In the title, love and vertigo are juxtaposed. Love sounds like it explains itself, because it's a word we use a lot, but the truth is that Grace spends the entire novel trying to sort through what parts of her mother were loving and which were selfish or unfair. This is important because the death of her mother has left her in desperate need of peace.
That leads us to vertigo. Vertigo is a state of severe disorientation that is commonly triggered by heights. A plane flight, for instance, might make someone severely disoriented, which is one thematic connection, since Grace has flown to so many places. The "dizziness" of vertigo is an apt metaphor for her suffering in life in general, since she feels that by moving around so much, she can't get an oriented sense of who she is and where she comes from.

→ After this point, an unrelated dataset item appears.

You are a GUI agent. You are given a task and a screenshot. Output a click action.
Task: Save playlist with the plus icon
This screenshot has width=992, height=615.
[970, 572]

Grace's freedom comes when she identifies with the part of herself that responds to change with adaptiveness and resilience. This ends up being a more significant part of who she is as a person than her citizenship to any nation, or her ethnicity, or even her family's expectations for her life. In other words, Grace is defined by having to be too many different people at once, and the result is that she sees the existential dilemma of life more clearly than her family.
Perhaps that will help Grace to forgive her mother and her aunts for their unfair expectations for who she should be and what she should accomplish in life, and how she should feel about her cultural identity. By forgiving her family, she can remain part of it in spirit, while still pursuing her fate independently.